How do we maintain compassion and care and yet have balance to prevent overwhelm or anxiety?

The National Institute for Mental Health identifies a number of steps adults can take to care for their children and for themselves.

Among these, three stand out as most important.

First, for children and adults, limit the amount of exposure to the disaster images. Children, especially, do not yet have sufficient capacity to tolerate the visual and auditory recordings of people and animals in distress. It's important for adults, too, to be careful with the amount of these images being viewed. Our brains are designed to seek safety and survival, and are highly attuned to danger. For individuals and families who have previously endured sudden disasters, viewing of events such as this past week's quake and tsunami can be troubling and taxing to the brain and nervous system.

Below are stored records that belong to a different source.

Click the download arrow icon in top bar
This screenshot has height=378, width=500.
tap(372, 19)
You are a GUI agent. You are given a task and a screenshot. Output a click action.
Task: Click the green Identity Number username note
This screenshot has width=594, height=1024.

Second, involve yourself and your loved ones in positive activity. This can be anything from participation in raising funds to send to the international assistance organizations, to simply playing games together or going outside for walks in nature, getting creative in the kitchen or reading inspirational books. The important task here is to intentional involve your mind, body, and spirit with something that has positive value and requires your focused attention. Positive activities promote positive neurochemical activity in the brain and body and replenish stressed minds and bodies. The Dalai Lama frequently states that an important task for humans is to cultivate a positive mind in order to reduce stress. In other words, we must often be proactive creators of positive experience in order to access the benefits.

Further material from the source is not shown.